The flexibility of this technology allows new techniques and technologies to be implemented at a low cost and without requiring hardware modifications.

Brandon Malatest, Per Vices

Software-defined radio (SDR) technology offers impressive configuration flexibility and high measurement accuracy, making it ideal for use in medical imaging applications.

SDR-based architectures yield clear image reconstructions and high diagnostic confidence. Employing commercial off the shelf (COTS) SDR systems lowers the overall cost of developing diagnostic solutions and reduces the lead times required for their development, benefiting both the medical industry and the patient.

How it works

In medical imaging equipment, the SDR platform is suitable for signal processing, system calibration, multi-radio synchronization and image reconstruction.

A typical imaging setup includes a computer system and an SDR platform. The computer controls the function of the system while the SDR platform is typically used for signal processing and transmitting and receiving signals. A basic SDR architecture consists of a radio front end, an analog-to-digital converter (ADC), a digital-to-analog converter (DAC) and a digital signal processor (DSP).

SDR-based systems can operate reliably and accurately over a large bandwidth and frequency spectrum, making them a good platform to host ultra-wideband (UWB) wireless technology, which is becoming increasingly popular in hospital environments. A medical imaging system is considered UWB when the range of its operating frequency is greater than 500 MHz. The higher frequencies resolve the finer structures, while the lower frequencies resolve larger structures and provide contrast to the reconstructed image. This means that the entire band of operation is vital to extract as much information from the imaging to create an accurate reconstruction.

Performance of SDR-based medical imaging systems

In hospital environments, large numbers of medical imaging devices are expected to coexist within a confined space, but traditional radio devices are highly susceptible to RF interference. Interference lowers the performance of radio systems and limits the number of devices that can coexist in a given space.

The SDR paradigm uses MIMO (multiple input, multiple output) technology to maximize the number of devices that can coexist in a given space. This technology allows multiple receiver/transceiver channels, enabling multiple signals to be transmitted and/or received while limiting the interference between the channels.

The speed of a typical imaging device is greatly determined by the rate at which the system acquires samples (quadrature sampling rate or I/Q). The signal-to-noise ratio (SNR) of an imaging system is largely determined by the I/Q sampling rate, in an inversely proportional relation.

Unlike direct sampling, the I/Q sampling approach — which SDR-based systems use — helps to simplify the implementation of a signal processing system. Moreover, the cost of software-based mixing and filtering components required when using I/Q data is low. Using I/Q data in medical imaging reduces the cost of developing diagnostics tools and also enhances their upgradability.

In critical applications such as medical imaging, radio signals must be perfectly synchronized. Lack of signal synchronization can result in distorted images and inaccurate results. SDR-based systems offer better phase coherence than current hardware-only medical imaging systems, producing fewer errors and less distortion of reconstructed images.

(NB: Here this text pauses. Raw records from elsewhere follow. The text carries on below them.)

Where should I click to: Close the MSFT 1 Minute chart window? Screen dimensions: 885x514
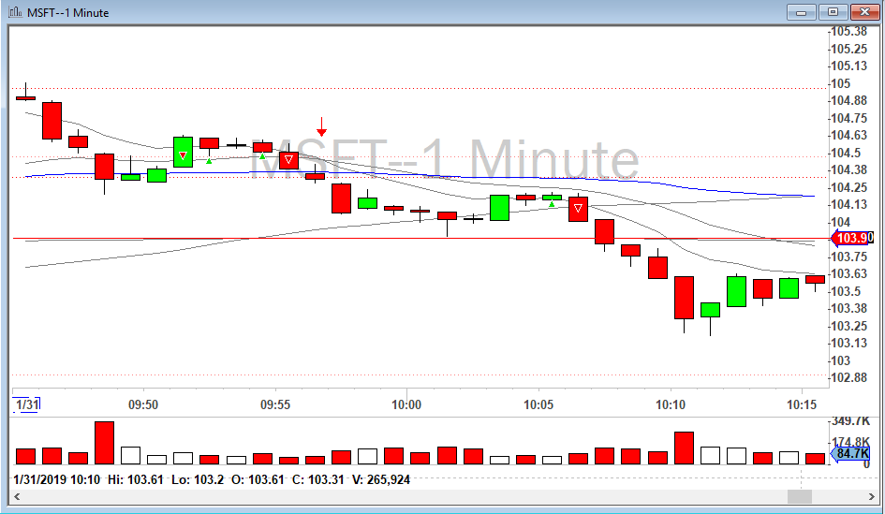pos(863,11)
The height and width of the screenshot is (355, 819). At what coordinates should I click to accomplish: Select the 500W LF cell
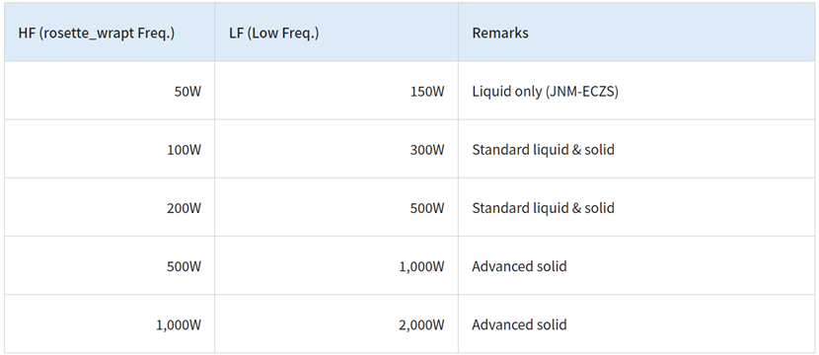click(336, 208)
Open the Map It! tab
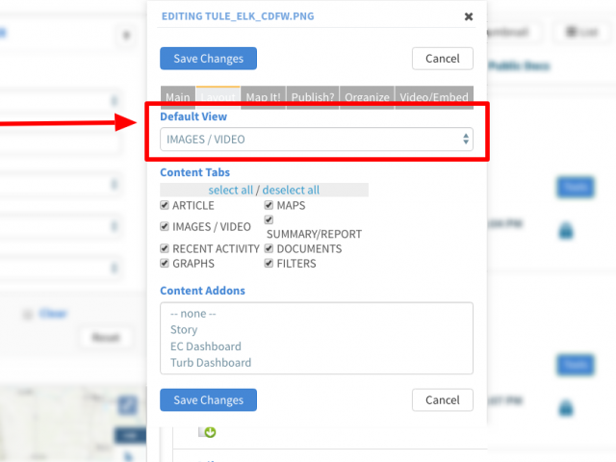Viewport: 616px width, 462px height. click(263, 97)
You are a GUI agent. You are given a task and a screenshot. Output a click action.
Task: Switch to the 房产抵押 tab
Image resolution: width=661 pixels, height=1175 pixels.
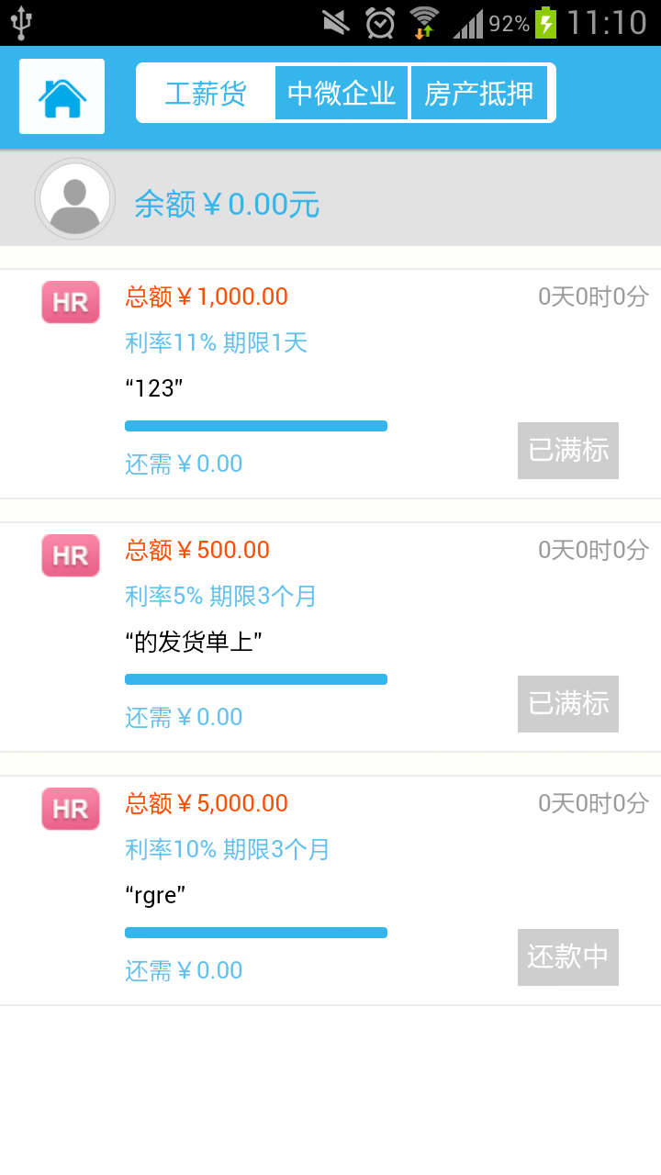tap(479, 93)
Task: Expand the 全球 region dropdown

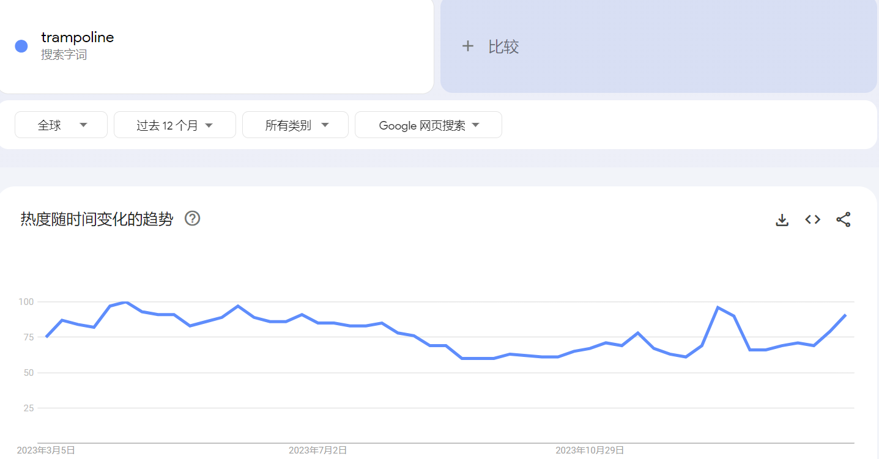Action: [x=61, y=125]
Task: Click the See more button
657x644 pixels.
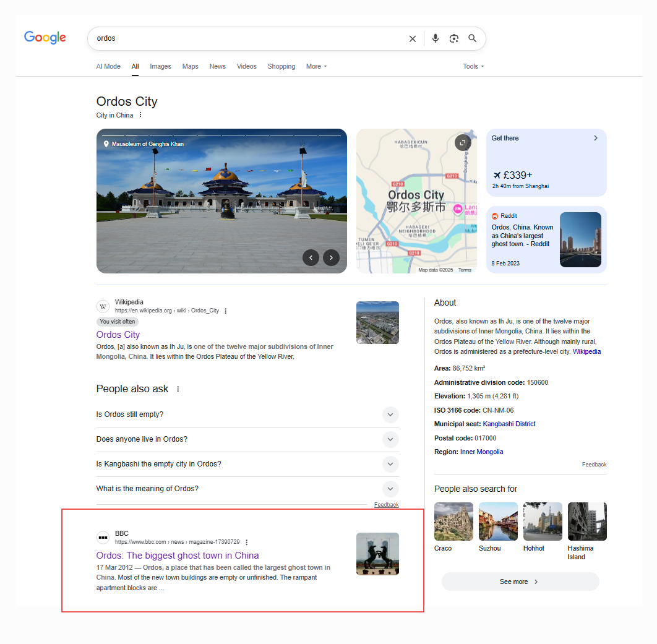Action: coord(520,582)
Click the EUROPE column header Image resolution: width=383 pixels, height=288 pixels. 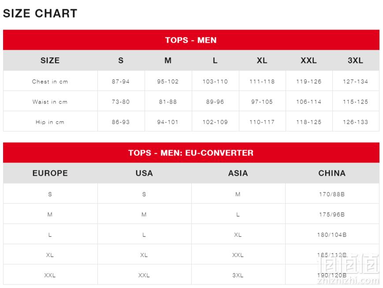[x=50, y=173]
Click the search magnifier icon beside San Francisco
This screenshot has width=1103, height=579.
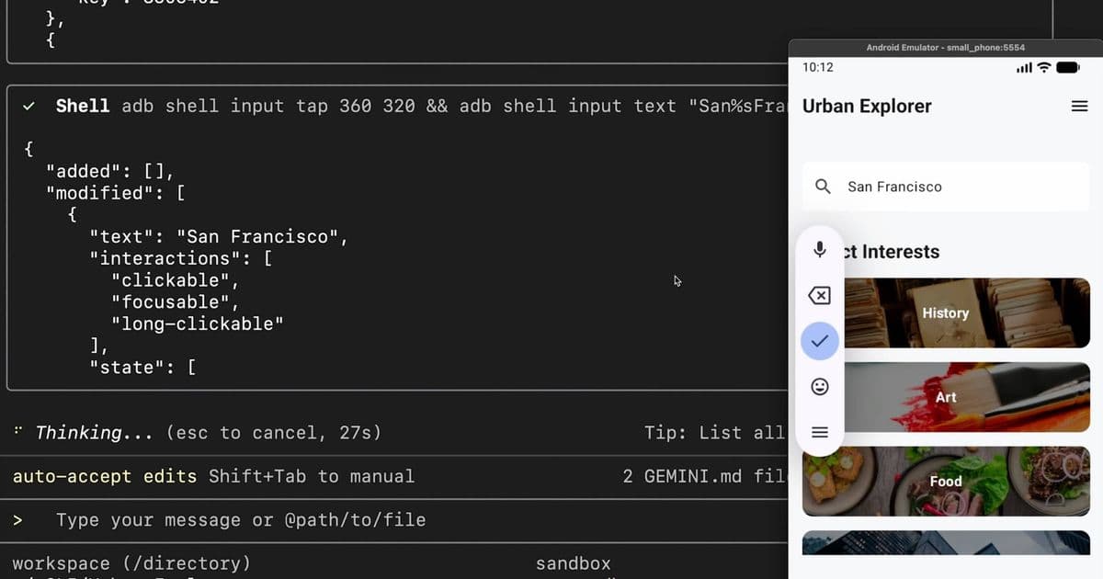(823, 187)
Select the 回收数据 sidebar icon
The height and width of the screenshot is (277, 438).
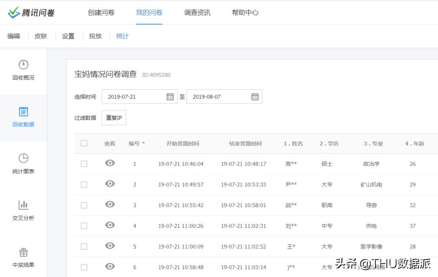23,118
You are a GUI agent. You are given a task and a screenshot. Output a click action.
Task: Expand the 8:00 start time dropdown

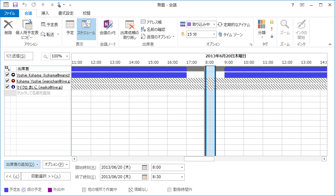(x=182, y=167)
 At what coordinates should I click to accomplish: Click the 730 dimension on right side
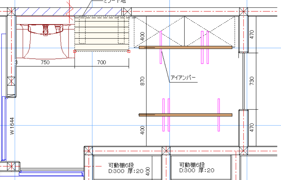coord(252,81)
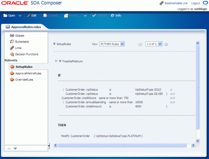Click the horizontal scrollbar right arrow
This screenshot has width=209, height=159.
(x=193, y=145)
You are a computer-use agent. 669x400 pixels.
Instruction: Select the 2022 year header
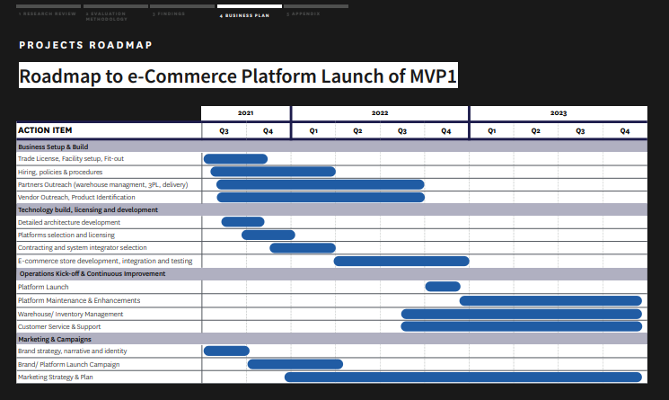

Advantages of SDR in medical diagnostics

Sophisticated medical imaging systems based on dedicated hardware components can be difficult to upgrade. The lack of update capabilities and the single-use applications of these devices cause relatively quick obsolescence and require entirely new systems to replace them.

Compared with traditional devices, imaging systems based on SDR technology use software-based components to perform core functions. Unlike hardware components, software-based components are more flexible, easier to upgrade and deliver better performance.

The SDR paradigm’s software-based components can be upgraded by reprogramming the software in the DSP subsystem. This subsystem is commonly implemented using a field-programmable gate array (FPGA) or an application-specific integrated circuit (ASIC). The reprogrammability of SDR systems makes it easy to upgrade and integrate into any system.

In addition, SDRs can have a huge impact in non-contact medical imaging. This is an important technology especially for vulnerable patients, such as infants and burn victims, because it enables the acquisition of vital signals from the patients without making physical contact. SDR systems are suitable for this application because of the flexibility in configuration, repeatability and impressive SNR these systems possess.

Brandon Malatest is COO and co-founder of Toronto-based software defined radio company Per Vices. He has an honor’s degree in Physics with a specialization in Experimental Physics from the University of Waterloo in Ontario, Canada.

The opinions expressed in this blog post are the author’s only and do not necessarily reflect those of Medical Design and Outsourcing or its employees.